The following morning, I woke up relatively early. I Facebooked Deanna to make plans: petit-déj at a café across from a metro stop on his line so she wouldn't get lost, we'd figure out the next steps from there, Rémi would meet up with us after class. Some context: my sister is (quite ironically!) dating a French guy she met over the summer in New York; she has visited him (and Paris) twice since.
We wandered through the Latin Quarter across the Seine and into the Marais, stopping into clothing stores we couldn't afford, a free exhibition at the Swedish Institute, and a worth-every-penny visit to the recently-renovated Musée Picaso. Then we lunched with Rémi at our beloved Nanashi before dragging him into Merci—at which he was the only consumer. They (being too cute) caught the bus home at Bastille while I returned to the 17th to freshen up. Later, I ventured outside the city to join Mia at a Salif Keita concert.
Those first 36 hours were too easy, too normal... it was hard to believe I'd ever voluntarily left! And then, before traveling to Amsterdam, I brunched with Lou at Rose Café. In her thoughtful way, she reminded me of my critiques: the cultural superiority, the unyielding otherness, the callous social capital bred from famous haute-couture fashion houses and the like. Paris, too, has an ego.
A week later, I saw Lou once more whilst staying in Melun with ma famille française. I also arranged plans with Melissa, and Rithy, and Julia, and my AUP professors on campus. We spoke about politics and ideals, life and love, ambition and responsibility. I was so perfectly inspired. I found myself overcome by immense gratitude as opposed to tragic-nostalgia. Every moment was to be savored, so I did exactly that. And I was actually ready to fly back to Los Angeles when the time came—even with its infuriating civic passivity, empty "nice days", select inhabitants trying so goddamn hard to be seen as cool, laid back, and creative in unacknowledged privilege. As my sister reminded me today (from Paris, I might add!): But don't you know that only fools are satisfied?

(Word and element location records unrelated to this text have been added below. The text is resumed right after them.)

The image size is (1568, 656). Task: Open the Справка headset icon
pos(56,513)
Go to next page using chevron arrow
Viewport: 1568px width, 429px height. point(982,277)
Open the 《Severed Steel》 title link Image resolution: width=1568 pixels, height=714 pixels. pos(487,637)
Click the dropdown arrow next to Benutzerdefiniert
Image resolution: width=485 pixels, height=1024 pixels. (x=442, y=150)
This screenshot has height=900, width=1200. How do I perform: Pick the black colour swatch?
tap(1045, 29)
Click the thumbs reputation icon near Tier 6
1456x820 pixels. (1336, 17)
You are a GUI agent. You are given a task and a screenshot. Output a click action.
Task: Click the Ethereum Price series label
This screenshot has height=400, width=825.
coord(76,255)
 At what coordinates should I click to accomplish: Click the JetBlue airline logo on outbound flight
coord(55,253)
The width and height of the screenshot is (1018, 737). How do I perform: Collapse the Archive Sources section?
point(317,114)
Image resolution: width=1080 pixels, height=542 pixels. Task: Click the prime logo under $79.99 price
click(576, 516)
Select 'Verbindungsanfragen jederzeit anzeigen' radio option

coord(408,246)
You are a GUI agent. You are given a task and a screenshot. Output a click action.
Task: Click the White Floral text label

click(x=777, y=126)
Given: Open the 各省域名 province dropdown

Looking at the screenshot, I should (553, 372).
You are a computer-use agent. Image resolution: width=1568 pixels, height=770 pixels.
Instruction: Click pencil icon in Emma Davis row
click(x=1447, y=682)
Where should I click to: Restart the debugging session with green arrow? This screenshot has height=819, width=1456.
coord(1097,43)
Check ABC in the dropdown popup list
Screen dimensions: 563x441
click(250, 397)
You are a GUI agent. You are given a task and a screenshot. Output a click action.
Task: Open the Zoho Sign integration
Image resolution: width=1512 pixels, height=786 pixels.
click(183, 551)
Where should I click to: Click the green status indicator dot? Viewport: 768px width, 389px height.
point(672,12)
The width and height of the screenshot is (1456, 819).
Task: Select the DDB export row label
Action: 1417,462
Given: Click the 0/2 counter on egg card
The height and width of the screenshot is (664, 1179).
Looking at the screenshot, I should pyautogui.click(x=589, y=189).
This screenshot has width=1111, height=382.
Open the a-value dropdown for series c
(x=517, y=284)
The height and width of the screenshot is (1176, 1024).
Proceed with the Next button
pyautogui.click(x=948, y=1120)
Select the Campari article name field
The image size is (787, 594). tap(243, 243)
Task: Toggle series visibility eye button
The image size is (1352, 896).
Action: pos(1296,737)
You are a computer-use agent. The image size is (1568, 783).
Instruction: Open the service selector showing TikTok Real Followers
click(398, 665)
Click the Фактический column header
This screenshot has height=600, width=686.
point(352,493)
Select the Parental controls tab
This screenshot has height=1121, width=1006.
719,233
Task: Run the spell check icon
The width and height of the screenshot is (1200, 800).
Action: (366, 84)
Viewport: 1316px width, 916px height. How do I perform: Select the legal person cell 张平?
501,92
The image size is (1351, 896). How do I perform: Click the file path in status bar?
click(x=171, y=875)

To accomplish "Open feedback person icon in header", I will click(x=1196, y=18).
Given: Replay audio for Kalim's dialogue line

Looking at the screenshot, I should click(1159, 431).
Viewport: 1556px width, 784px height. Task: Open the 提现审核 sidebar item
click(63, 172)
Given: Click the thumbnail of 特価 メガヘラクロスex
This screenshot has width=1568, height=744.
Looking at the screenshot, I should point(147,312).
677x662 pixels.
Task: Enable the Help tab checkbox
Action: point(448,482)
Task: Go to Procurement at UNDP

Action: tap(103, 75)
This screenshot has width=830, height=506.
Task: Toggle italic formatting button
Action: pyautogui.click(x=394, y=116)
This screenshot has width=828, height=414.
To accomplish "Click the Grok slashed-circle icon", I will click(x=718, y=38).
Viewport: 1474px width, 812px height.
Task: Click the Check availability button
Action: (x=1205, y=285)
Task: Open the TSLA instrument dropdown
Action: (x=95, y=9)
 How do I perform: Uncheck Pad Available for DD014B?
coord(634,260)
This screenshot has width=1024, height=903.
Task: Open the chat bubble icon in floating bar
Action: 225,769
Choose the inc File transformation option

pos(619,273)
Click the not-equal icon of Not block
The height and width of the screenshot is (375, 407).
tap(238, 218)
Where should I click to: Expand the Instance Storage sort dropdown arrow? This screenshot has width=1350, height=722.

Wednesday, December 28, 2016

winter in vermont

Years ago, my sister posted this Buzzfeed article to my Facebook wall. She read it out loud to my mom this past Christmas Eve; at which time I confirmed that their explanation of 28 may actually be true: Whew—28 is the best year of your twenties. Not because of the spectacular partying (see: 22) or because you’ll magically have everything figured out (see: never), but because 28 is the year when you’re finally able to accept that no one actually “feels” like a grown-up and it’s OK that you don’t either. This is also the year I've been able to appreciate the past decade of experiences (see: blog archives), and marvel at how each one will always be mine.
And let's not forget that time's not up yet! Yesterday, for instance, I went skiing for the first time ever. How can that be, you winter sports enthusiasts may ask? Well, my parents sought sun-and-sand vacations, and I don't find laborious hobby-prep all that appealing (—I have been snowboarding thrice). But, Deanna fell in love with skiing last winter and my aunt (who made the introductions) gifted her last-minute lift vouchers to a private mountain with a December 31st expiration date. Enter, a two-day sister-ski trip to Vermont...
Although we both signed up for lessons upon arriving, my day one was pitiful. I just wouldn't recommend learning to ski at 28 (versus, say, 8)—skis are awkward, slopes are steep, and adults are inherently too aware of risk. My saving grace was Nancy's patient humor and good balance (namaste). Dare I say day two was better though! Nancy coached me once more and I managed to link wedge turns, etc. and it was fun. My sister was so proud, ha. We're that much closer to fulfilling her ski-chalet-NYE dream.
Hopefully I can hit the slopes in 2017. For now, I'm grateful for our charming one-on-one time: in addition to skiing, we dined and heart-to-hearted at Cask & Kilnbnb-ed at Shearer Hill Farm, and road tripped with ESM sandwiches. Learning and cherishing, best.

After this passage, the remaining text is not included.